Music comes from my own emotional reaction to the story.
Probing further into the heart behind the story itself, Norland describes how the titular actor came to be. “Hervé had a strong sense of humor and a strong sense of adventure, and the extreme things that took place in his life reflect it,” he says, citing the brutality the young Hervé Villechaize faced growing up. Norland wanted to make it clear that everyone working on the project wanted to get the right balance — recognizing that My Dinner with Hervé is “very tragic, but at the same time there’s a lot of crazy humor.”
The humor is there when he gets to New York, and he’s walking down the street in this super sharp suit. I did a piece of late 50s/early 60s post-pop jazz for that. It’s a really light moment.
However, despite these important lighter moments of Hervé’s story, the score for the film more so emphasized the tragic parts. Norland says that where the score has the biggest job to do comes when Hervé is rejected by his mother and then later in the film when he realizes that he has, in effect, destroyed his own life. “The journey of the journalist”, Tate, also demands a lot emotionally from Norland’s film score. It’s “quite a heartbreaking score,” he says, stating that when you are working on a film where internal journeys are so crucial, score accomplishes this much more effectively than would source music, for example. And without a doubt, this is a film where its effectiveness very much hinges on the internal journey of each character. “That’s a job for score,” he says.
In regards to working alongside HBO, Norland admits he started out with a little bit of trepidation, noting their reputation and realizing he had to bring his A-game as an artist. However, he says once he came to realize how “amazing and supportive” the people were, all of his concerns melted away. “You realize we’re all just here to tell the story.”
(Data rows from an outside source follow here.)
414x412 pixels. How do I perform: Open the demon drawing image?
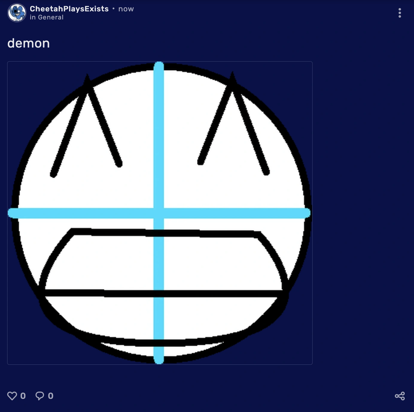point(160,213)
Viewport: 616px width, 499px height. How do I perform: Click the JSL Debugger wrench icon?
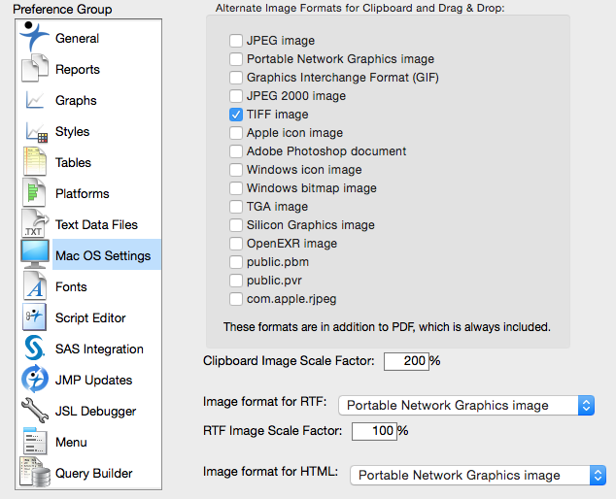tap(35, 411)
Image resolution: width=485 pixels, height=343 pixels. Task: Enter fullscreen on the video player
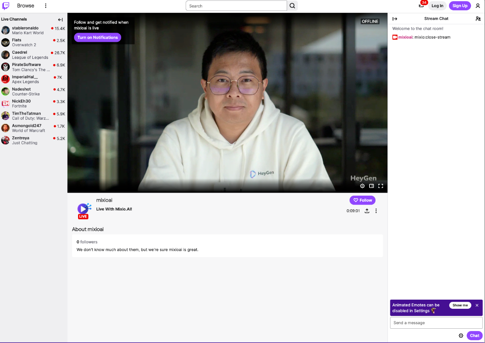click(381, 186)
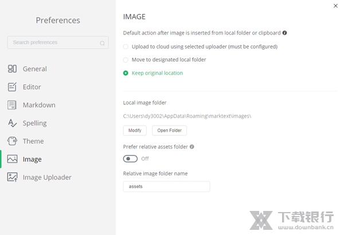Click info icon beside default action text
Image resolution: width=344 pixels, height=235 pixels.
click(285, 33)
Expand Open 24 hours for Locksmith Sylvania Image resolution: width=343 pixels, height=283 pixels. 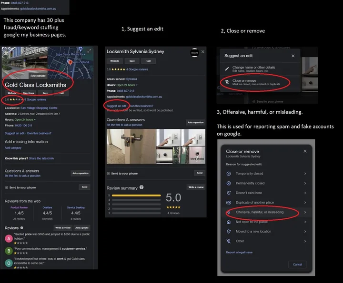click(x=136, y=85)
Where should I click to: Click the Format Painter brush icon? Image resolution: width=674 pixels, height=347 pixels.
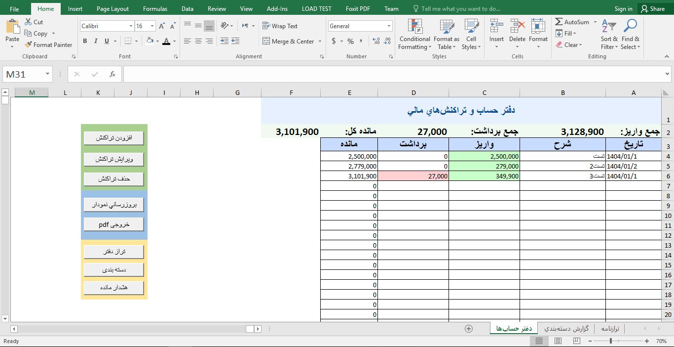coord(28,45)
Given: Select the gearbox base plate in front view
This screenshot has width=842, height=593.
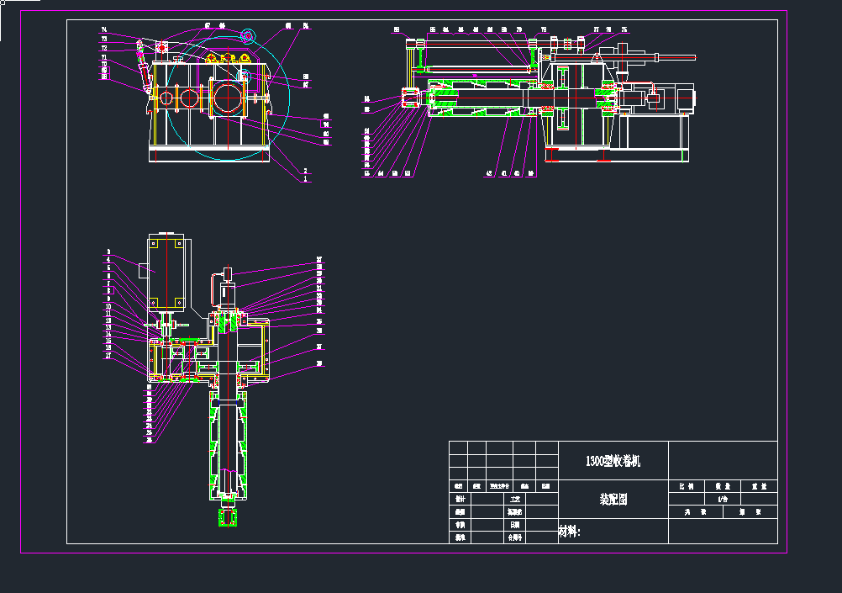Looking at the screenshot, I should [x=208, y=155].
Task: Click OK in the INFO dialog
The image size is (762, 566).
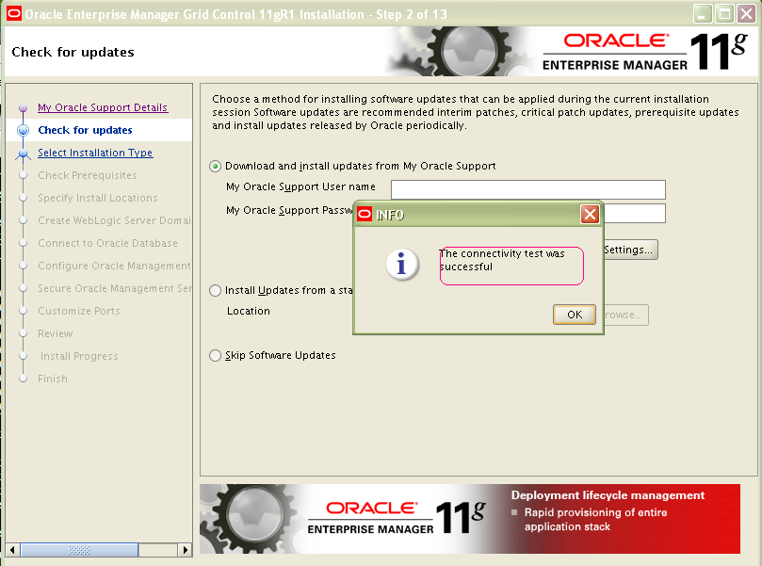Action: (x=574, y=315)
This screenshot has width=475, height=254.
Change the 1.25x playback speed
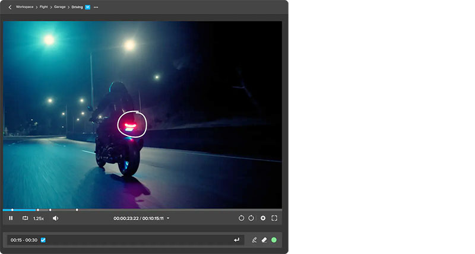(x=39, y=218)

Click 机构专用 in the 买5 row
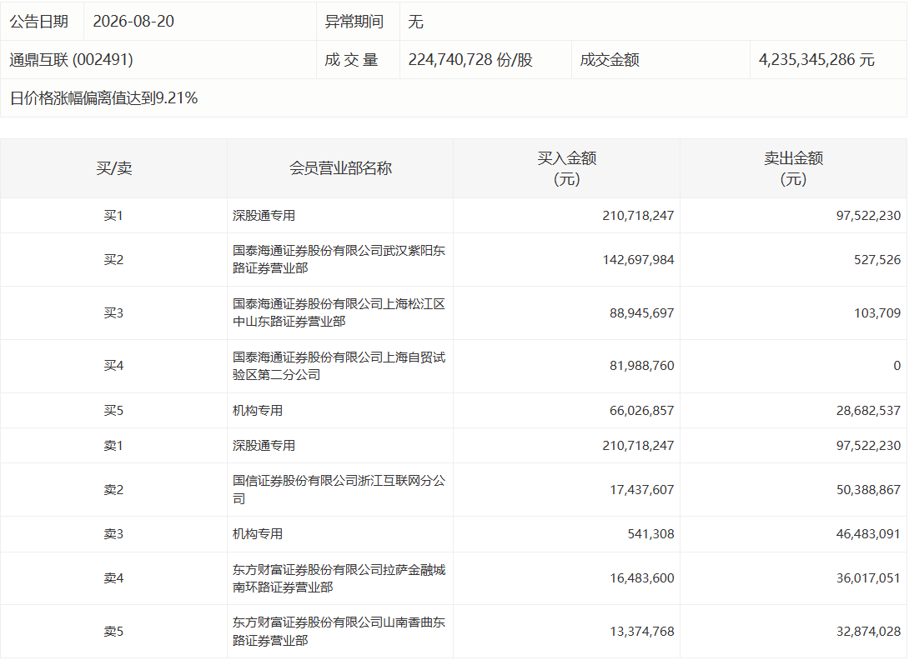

Reflecting on his work with My Dinner with Hervé as well as his previous films and television programs, Norland again emphasizes that “at the end of the day, the only way I can really effectively channel a story, is if I have an emotional reaction to the story in the first place.” For him, this is ultimately his job as a composer, and for years has shaped the way he tackles each project.
Every single thing you do is an act of taste — do I want this or do I want that? Is this working or should I do something different? All you can do is keep creating no matter what situation you’re in. Try not to stop it before it’s been made. And if it wasn’t what was needed, then make something else. Keep creating.